Title: RNA Interference-Mediarted Inhibition of Connective Tissue Growth Factor Gene Expression Using Short Interfering Nucleic Acid
Application Number: 20120016011
Filed: March 17, 2010
Lead Inventor: Victoria Pickering, Merck
The invention relates to “compounds, compositions, and methods for the study, diagnosis, and treatment of traits, diseases, and conditions that respond to the modulation of CTGF gene expression and/or activity, and/or modulate a CTGF gene expression pathway,” the patent application's abstract states. “Specifically, the invention relates to double-stranded nucleic acid molecules including small nucleic acid molecules ... capable of mediating or that mediate RNA interference against CTGF gene expression.”
Title: RNAi Molecule Targeting Thymidylate Synthase and Application Thereof
Application Number: 20120016012
Filed: March 29, 2010
Lead Inventor: Hiromi Wada, Kyoto University
“This invention provides a novel RNAi molecule that can significantly potentiate anti-tumor effects of a 5-FU antitumor agent,” the patent application's abstract states. “The invention also provides an anti-tumor agent comprising such RNAi molecule and a 5-FU anti-tumor agent.”

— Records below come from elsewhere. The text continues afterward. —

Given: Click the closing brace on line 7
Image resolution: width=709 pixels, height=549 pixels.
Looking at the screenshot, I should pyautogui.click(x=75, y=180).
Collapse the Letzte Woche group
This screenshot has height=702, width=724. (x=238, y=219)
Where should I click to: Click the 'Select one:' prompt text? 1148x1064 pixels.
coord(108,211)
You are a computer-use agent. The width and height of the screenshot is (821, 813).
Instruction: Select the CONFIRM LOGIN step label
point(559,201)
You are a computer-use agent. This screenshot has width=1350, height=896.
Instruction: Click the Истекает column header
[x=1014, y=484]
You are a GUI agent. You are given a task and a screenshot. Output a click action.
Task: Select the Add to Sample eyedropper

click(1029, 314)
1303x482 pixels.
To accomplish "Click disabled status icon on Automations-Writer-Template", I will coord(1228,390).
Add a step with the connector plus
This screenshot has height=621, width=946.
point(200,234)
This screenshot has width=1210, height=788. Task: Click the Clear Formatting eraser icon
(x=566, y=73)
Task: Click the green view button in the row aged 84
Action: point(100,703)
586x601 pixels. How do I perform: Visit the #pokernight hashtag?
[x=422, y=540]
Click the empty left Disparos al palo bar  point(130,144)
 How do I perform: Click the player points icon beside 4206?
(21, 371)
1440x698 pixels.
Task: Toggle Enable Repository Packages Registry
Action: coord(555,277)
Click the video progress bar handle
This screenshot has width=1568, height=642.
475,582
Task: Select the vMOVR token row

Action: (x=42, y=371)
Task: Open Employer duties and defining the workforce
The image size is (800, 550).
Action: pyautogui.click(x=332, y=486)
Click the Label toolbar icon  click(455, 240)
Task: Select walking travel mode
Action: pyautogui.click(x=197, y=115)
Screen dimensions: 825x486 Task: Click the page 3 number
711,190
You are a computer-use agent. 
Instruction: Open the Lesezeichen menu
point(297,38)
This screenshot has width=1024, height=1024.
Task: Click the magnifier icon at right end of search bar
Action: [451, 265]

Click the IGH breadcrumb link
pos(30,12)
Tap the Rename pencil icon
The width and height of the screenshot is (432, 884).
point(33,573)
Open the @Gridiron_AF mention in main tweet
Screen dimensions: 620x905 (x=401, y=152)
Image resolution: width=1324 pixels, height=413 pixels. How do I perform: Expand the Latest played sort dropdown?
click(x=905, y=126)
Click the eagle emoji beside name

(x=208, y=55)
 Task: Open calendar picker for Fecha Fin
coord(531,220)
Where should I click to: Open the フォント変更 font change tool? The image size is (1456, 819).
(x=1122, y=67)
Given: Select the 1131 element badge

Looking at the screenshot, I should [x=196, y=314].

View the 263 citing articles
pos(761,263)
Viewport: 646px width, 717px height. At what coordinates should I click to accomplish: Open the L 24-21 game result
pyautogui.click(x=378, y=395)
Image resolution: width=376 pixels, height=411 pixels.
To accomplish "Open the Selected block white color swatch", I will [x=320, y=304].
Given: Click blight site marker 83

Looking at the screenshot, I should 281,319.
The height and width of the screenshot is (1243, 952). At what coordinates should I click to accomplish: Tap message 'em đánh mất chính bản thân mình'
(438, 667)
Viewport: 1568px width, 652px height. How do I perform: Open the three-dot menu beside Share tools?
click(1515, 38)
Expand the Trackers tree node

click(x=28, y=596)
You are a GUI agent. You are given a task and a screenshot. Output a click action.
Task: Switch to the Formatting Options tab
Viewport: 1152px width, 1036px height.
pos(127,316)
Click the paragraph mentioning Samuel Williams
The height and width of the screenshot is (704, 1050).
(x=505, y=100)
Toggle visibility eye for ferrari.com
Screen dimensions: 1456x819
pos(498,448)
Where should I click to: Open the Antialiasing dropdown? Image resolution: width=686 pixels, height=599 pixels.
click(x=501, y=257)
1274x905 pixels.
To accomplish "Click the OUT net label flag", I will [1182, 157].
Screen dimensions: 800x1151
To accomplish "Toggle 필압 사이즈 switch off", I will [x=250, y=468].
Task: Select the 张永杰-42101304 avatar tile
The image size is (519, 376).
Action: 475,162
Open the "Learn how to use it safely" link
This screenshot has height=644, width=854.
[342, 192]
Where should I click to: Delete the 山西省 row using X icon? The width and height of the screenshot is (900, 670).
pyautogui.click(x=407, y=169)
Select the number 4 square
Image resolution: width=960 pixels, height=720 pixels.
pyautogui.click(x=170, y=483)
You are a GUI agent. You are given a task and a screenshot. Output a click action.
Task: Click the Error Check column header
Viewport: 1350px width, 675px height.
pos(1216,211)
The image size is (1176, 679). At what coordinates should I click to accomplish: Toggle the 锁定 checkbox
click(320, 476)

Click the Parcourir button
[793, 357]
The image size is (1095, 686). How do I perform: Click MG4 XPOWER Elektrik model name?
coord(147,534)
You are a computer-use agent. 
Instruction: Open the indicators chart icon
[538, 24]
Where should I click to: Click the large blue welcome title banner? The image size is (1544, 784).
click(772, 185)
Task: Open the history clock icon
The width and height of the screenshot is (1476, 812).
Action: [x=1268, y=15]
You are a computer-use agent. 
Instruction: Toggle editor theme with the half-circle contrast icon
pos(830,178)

Title: Rapid Method for Generating Gene Knockdown Model
Application Number: 20120017289
Filed: Oct. 1, 2010
Lead Inventor: Subeer Suhash Majumdar, India's National Institute of Immunology
The invention, the patent application's abstract states, comprises “a novel method of generating knockdown models by electroporation of shRNA construct into the testis. The ... invention provides an ethically superior, non-surgical, user-friendly rapid method for the generation of permanent lines of shRNA knockdown [in] non-human vertebrates. … The invention also relates to the quick incorporation of shRNA gene construct into the germline of a species so that shRNA is inheritable. The ... invention also generates in a single go a variety of knockdown models differentially expressing gene-specific shRNA, depending on differential shRNA gene incorporation in native genome of various male germ cells, so that there is no restriction in the choice of the gene knockdown.”